[Cryptography] Why are Diffie-Hellman key sizes multiples of 64?
Nicko van Someren
nicko at nicko.org
Tue Jan 27 00:17:25 EST 2026
> On Jan 26, 2026, at 00:33, Peter Fairbrother <peter at tsto.co.uk> wrote:
>
> The reason is efficiency, sort-of. Sort-of.
The reason is efficiency, full stop.
> The ALU multipliers in modern CPUs generally work on 64-bit chunks (though some GPUs and cryptographic FPGAs use 128-bit ALU multipliers, and 128-bit adders are not unknown - but we are mostly concerned with multiplications here).
>
> Even if the biggest chunk starts with lots of zeros, you still have to do (most of) the operations for that chunk.
>
> So if the work needed for calculating an exponentiation modulo a 640-bit prime is 10,000 64-bit unit calculations, the work needed for a 641-bit prime is roughly 12,000 64-bit unit calculations.

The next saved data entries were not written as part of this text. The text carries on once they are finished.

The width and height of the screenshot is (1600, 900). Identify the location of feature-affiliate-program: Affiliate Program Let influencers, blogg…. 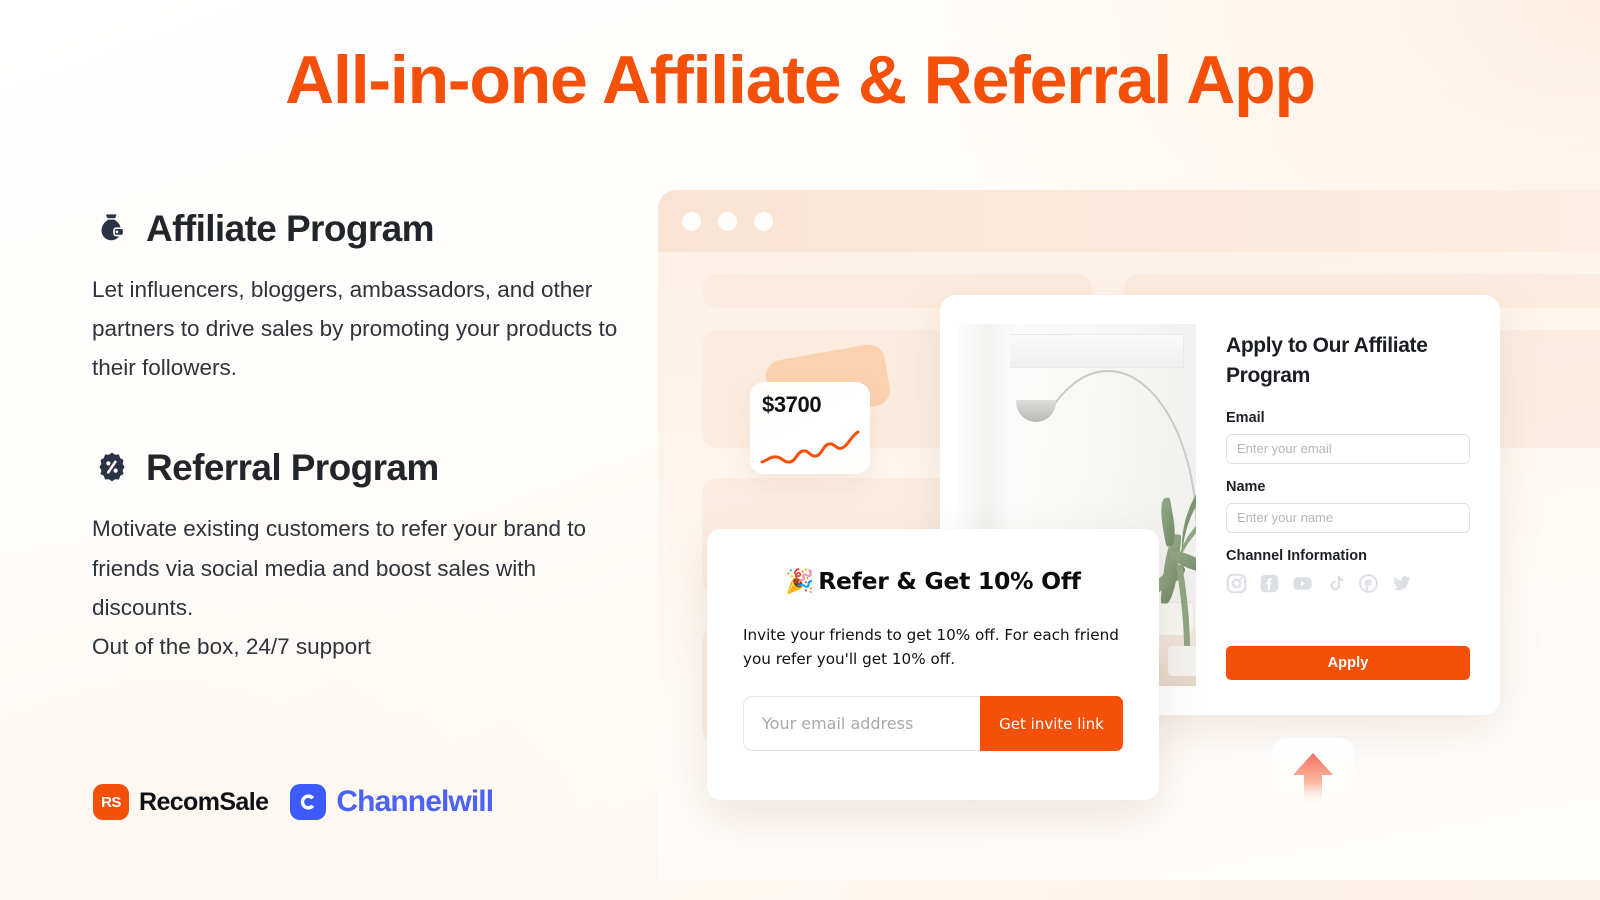
(377, 298).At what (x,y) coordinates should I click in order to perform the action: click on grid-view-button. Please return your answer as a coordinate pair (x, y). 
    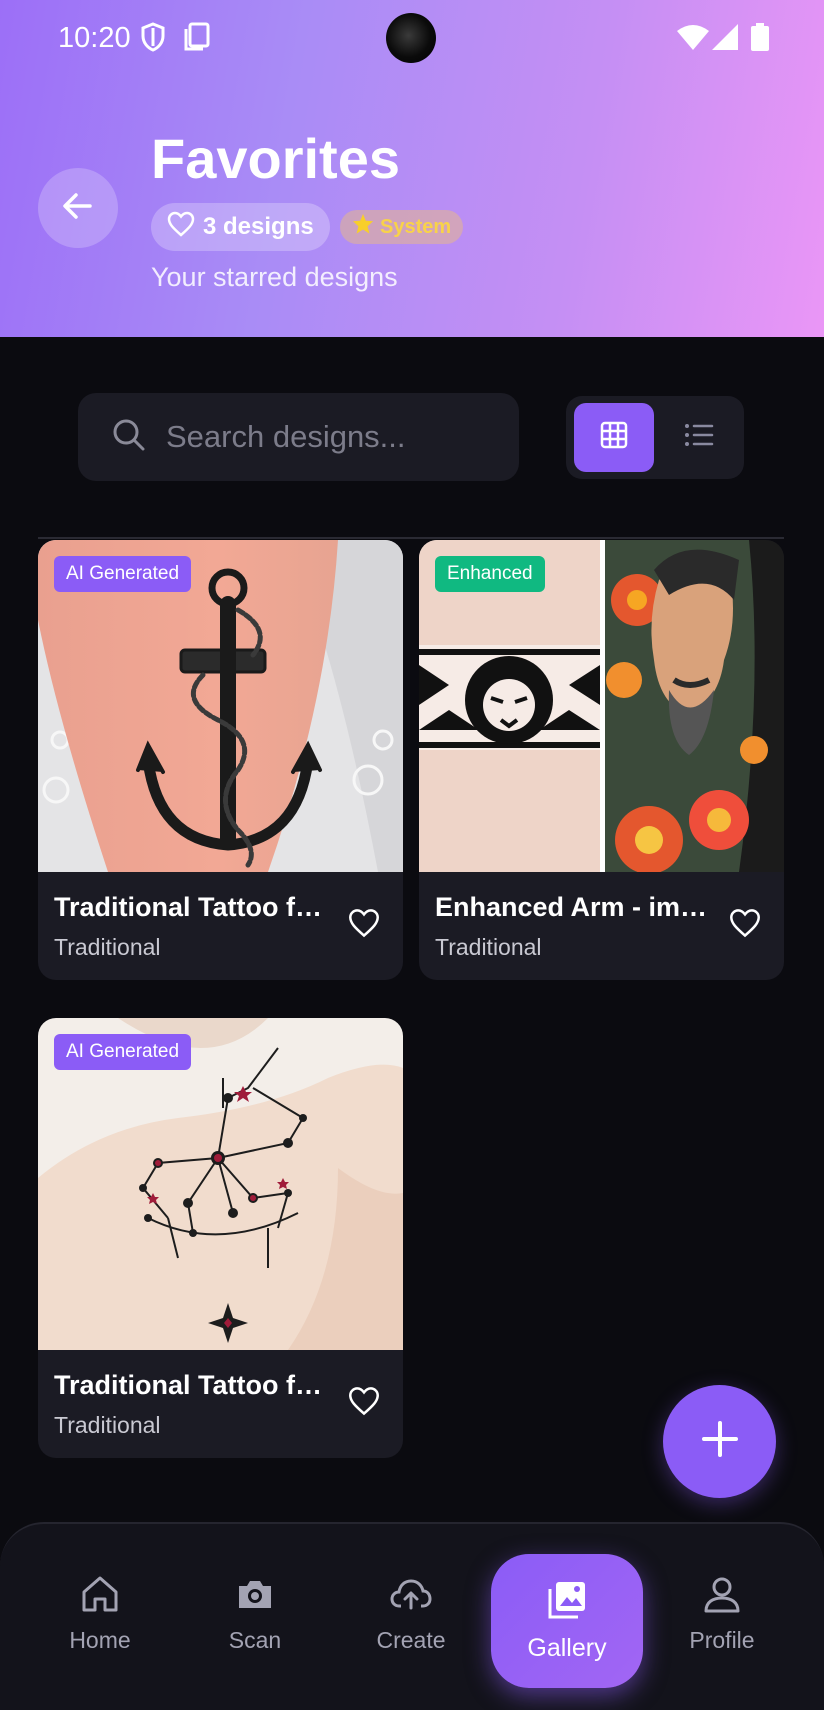
    Looking at the image, I should click on (614, 438).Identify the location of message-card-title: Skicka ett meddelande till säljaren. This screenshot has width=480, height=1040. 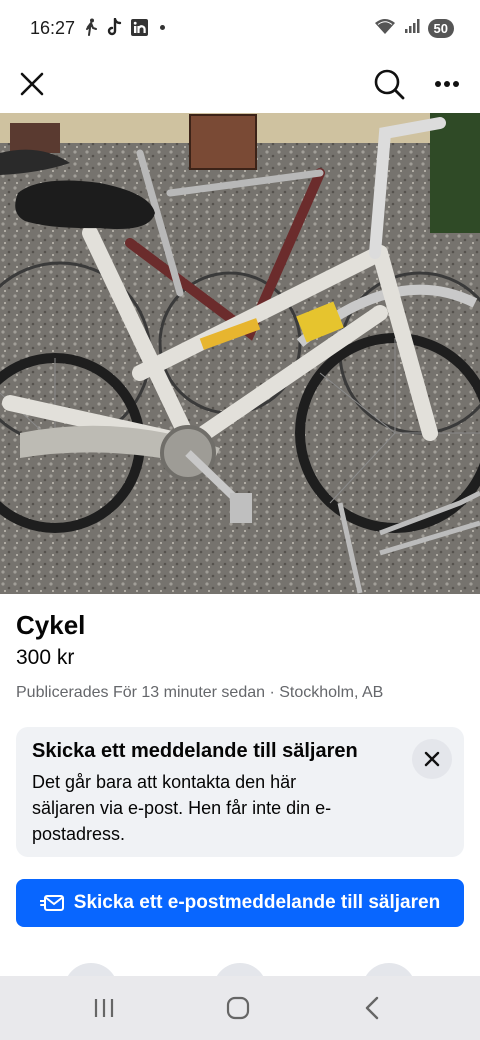
(195, 751).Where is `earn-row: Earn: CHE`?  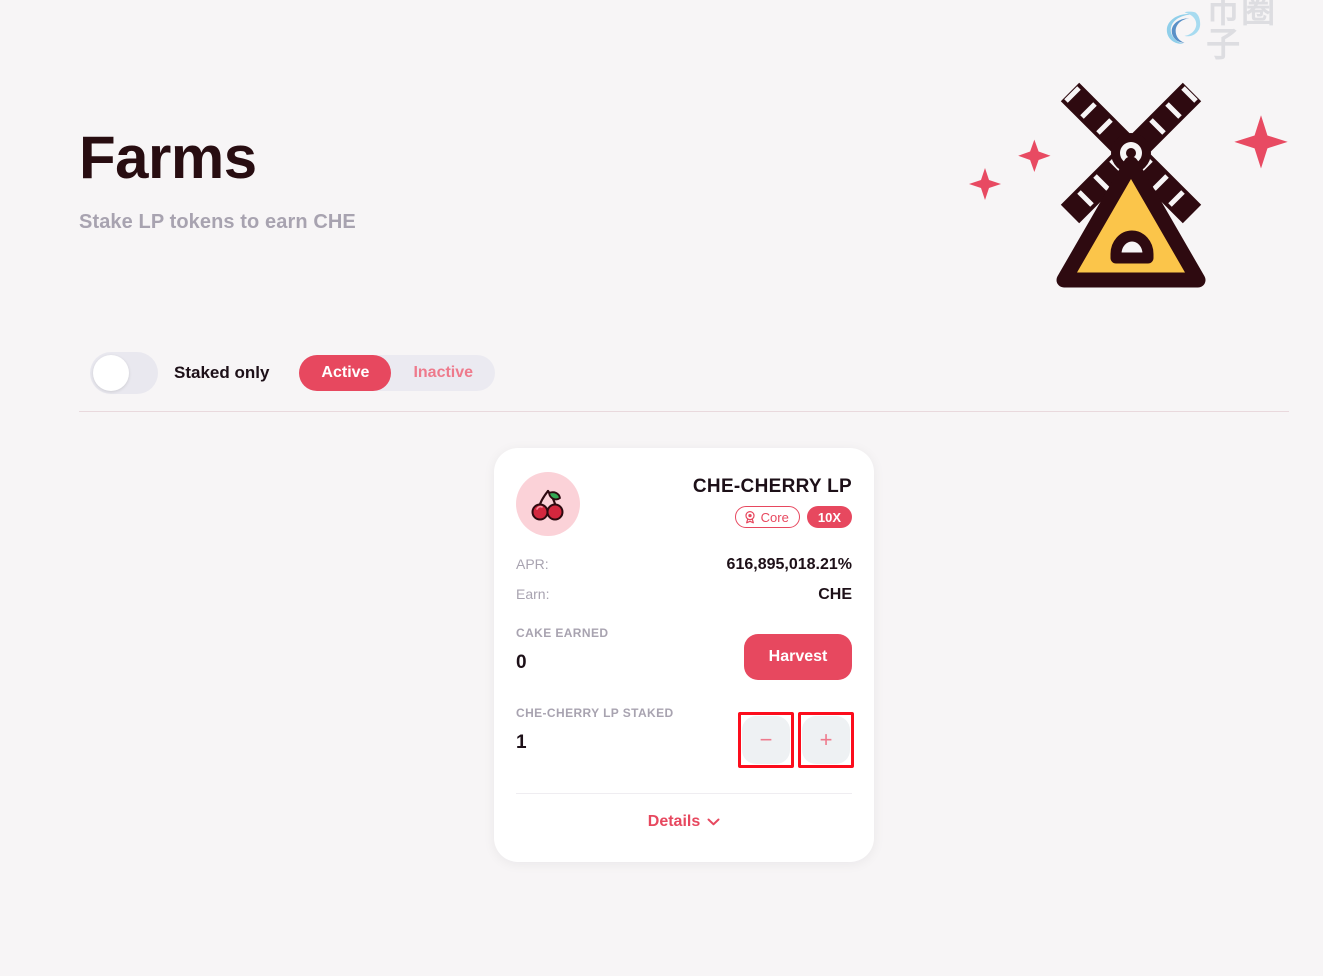
earn-row: Earn: CHE is located at coordinates (684, 595).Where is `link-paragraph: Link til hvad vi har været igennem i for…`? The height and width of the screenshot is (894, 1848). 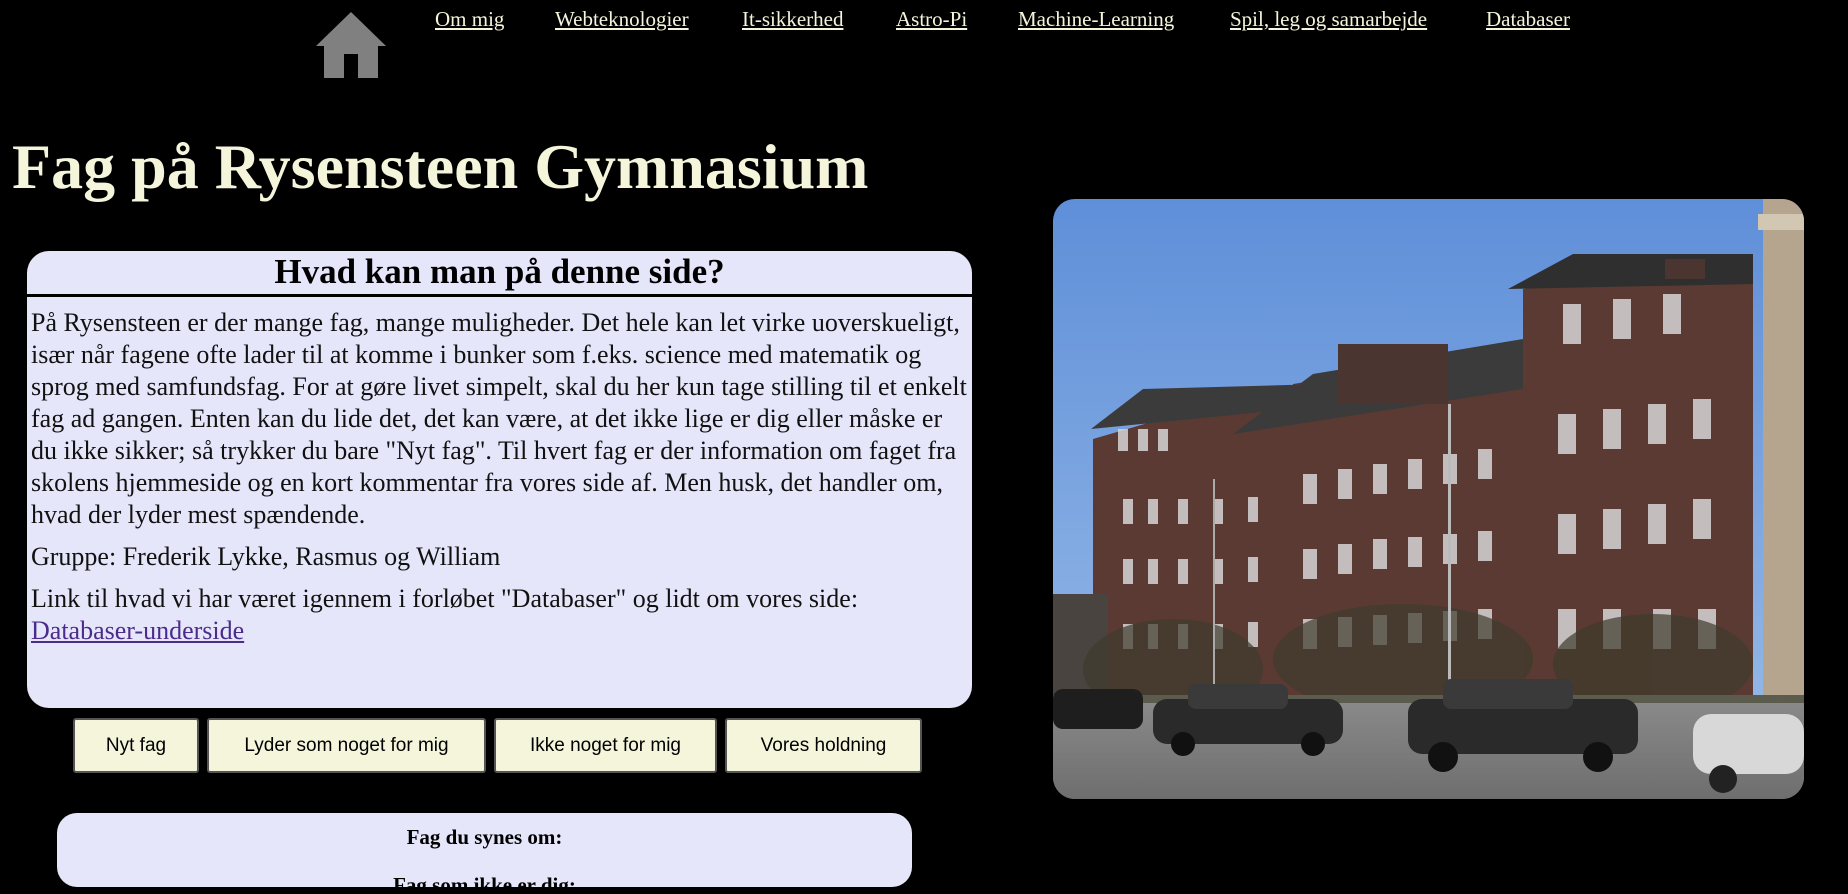
link-paragraph: Link til hvad vi har været igennem i for… is located at coordinates (500, 615).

The problem is not with the multiplication, it's with the division (which is needed for the modulo reduction). Shifting numbers right by a number of bits that is a multiple of the word size is a zero-cost reindex. Shifting right by a number of bits that is not a multiple of the word size requires two mask and two shifts or rotates per word. On some CPUs that takes more cycles than a word by word multiply. The practical performance difference between 1024 bit and 1023 bit mod-exp is substantial and the impact is proportionally larger on smaller key sizes. Back in the days when the standards were starting to be set people were still using 512 bit RSA for production services, and at that size the performance impact is very noticeable.